Missile MIM-72 Chaparral
Informations clés
| Catégorie | Missiles Surface-air |
| Sous-type | Missile sol-air infrarouge |
| Pays d'origine | 🇺🇸 États-Unis |
| Fabricant | Loral Aerospace |
| Statut | In service |
| Année de mise en service | 1969 |
| Nombre construit | 800 unités |
| Prix unitaire moyen estimé | $0,1 millions |
Spécifications techniques
| Ogive | High Explosive |
| Diamètre | 127 mm (5,0 in) |
| Envergure | 640 mm (25,2 in) |
| Longueur | 2 910 mm (114,6 in) |
| Altitude de vol | 3 050 m (10 007 ft) |
| Poids | 84 kg (185 lb) |
| Portée | 6,0 km (3,7 mi) |
| Vitesse max. | 1 852 km/h (Mach 1,9) |
Description
Le développement du système Chaparral a débuté en 1965 en tant que solution intérimaire suite à l'annulation du programme MIM-46 Mauler. Ce dernier ayant rencontré des difficultés techniques liées à ses systèmes de conduite de tir et de guidage, les autorités requirent l'adaptation sol-air du missile AIM-9D Sidewinder de l'US Navy. Le missile MIM-72 qui en résulta entra en service au sein de l'US Army en 1969.
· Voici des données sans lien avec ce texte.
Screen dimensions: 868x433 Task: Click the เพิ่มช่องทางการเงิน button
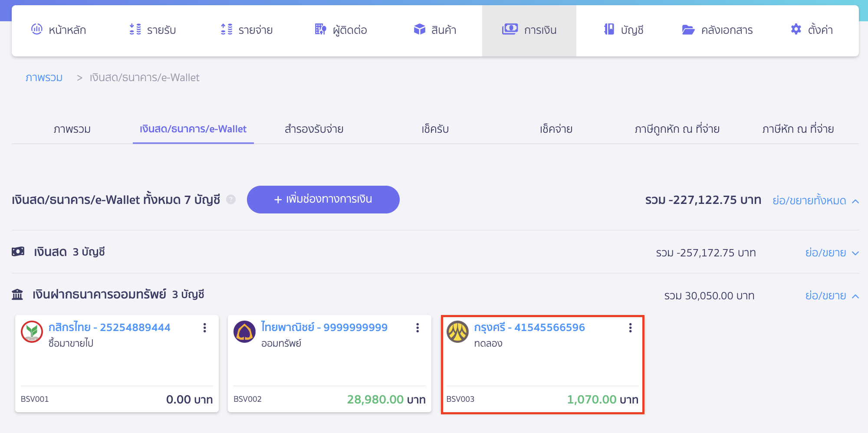323,200
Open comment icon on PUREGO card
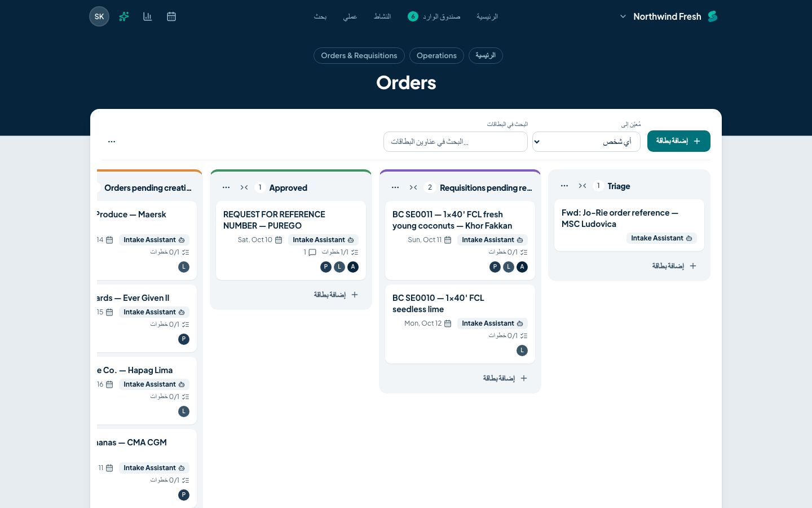This screenshot has height=508, width=812. coord(312,252)
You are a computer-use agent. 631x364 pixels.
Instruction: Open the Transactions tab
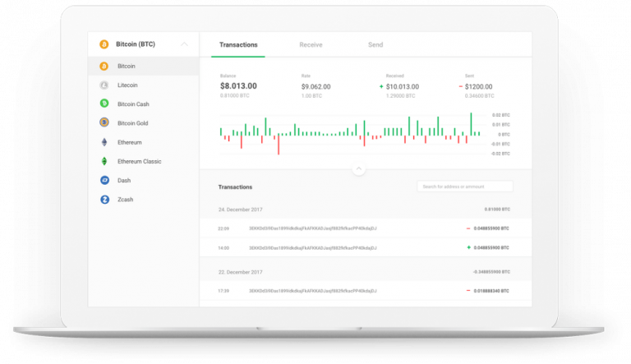pyautogui.click(x=238, y=45)
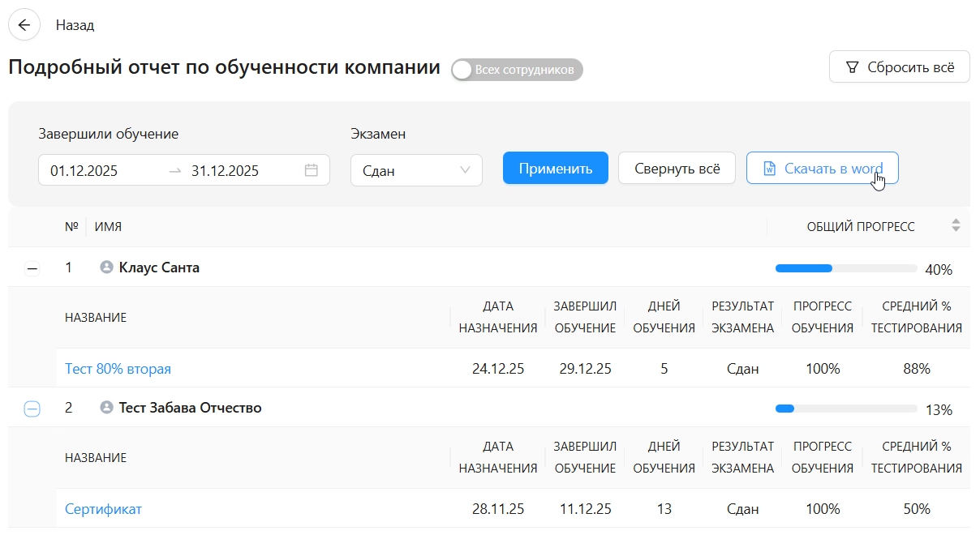Click the ОБЩИЙ ПРОГРЕСС column header
The image size is (980, 535).
860,227
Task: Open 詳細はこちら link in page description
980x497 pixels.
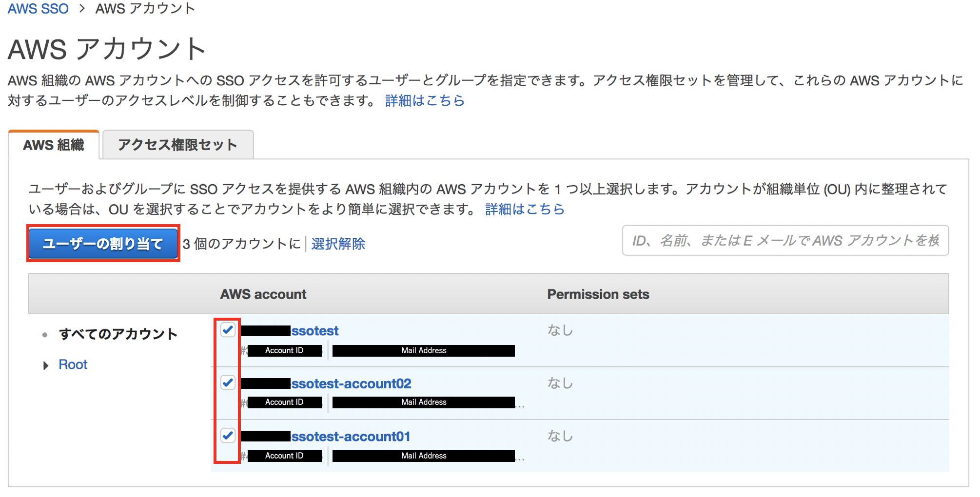Action: 424,100
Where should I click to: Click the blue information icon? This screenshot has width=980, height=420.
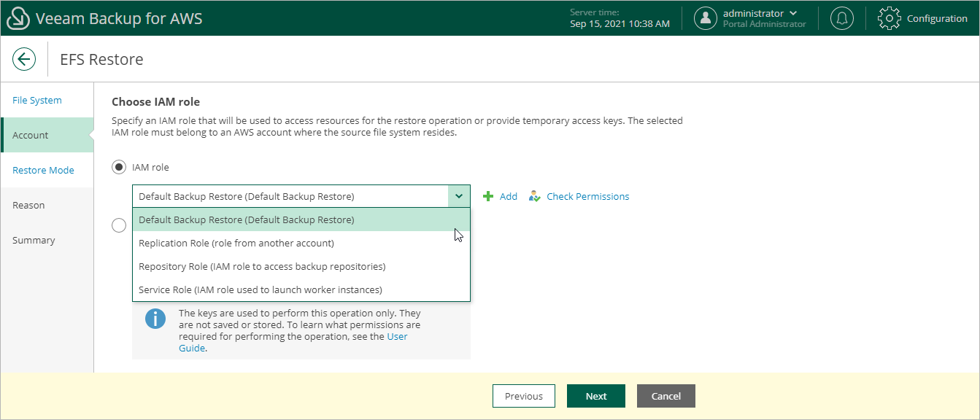click(155, 319)
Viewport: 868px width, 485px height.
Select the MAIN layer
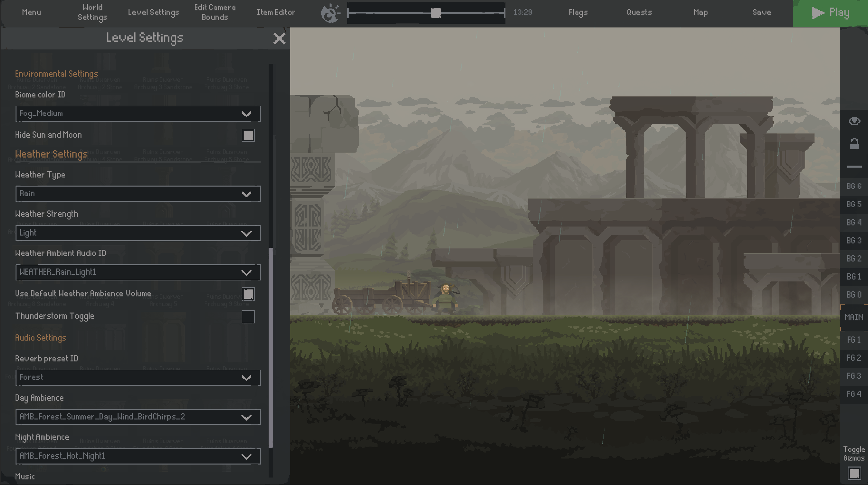pyautogui.click(x=854, y=317)
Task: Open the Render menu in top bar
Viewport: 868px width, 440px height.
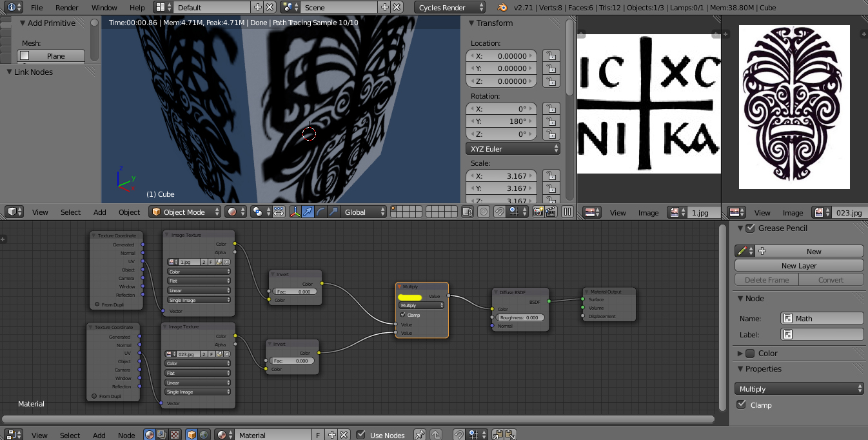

Le système M48 Chaparral se compose d'un véhicule chenillé automoteur M730, dérivé du châssis du M113, équipé d'un poste de tir M54. Le lanceur dispose d'un débattement en azimut de 360 degrés et transporte quatre missiles sur des rails externes, tandis que des munitions supplémentaires sont stockées à l'intérieur du véhicule. Les premières variantes utilisaient le missile MIM-72A, doté d'un autodirecteur infrarouge passif limité aux engagements en poursuite (secteur arrière) et d'une charge militaire à barres continues. Des évolutions techniques ont mené au MIM-72C, qui introduisait un autodirecteur tous secteurs, une fusée radar Doppler directionnelle et une charge à souffle et à fragmentation. Les améliorations ultérieures comprenaient le propulseur sans fumée M121, destiné à réduire la signature au lancement, ainsi que l'intégration d'un capteur infrarouge à balayage frontal (FLIR) en 1984 pour les opérations nocturnes et tout temps. La dernière mise à jour majeure, le MIM-72G, intégrait un autodirecteur à balayage en rosette pour une résistance accrue aux contre-mesures infrarouges.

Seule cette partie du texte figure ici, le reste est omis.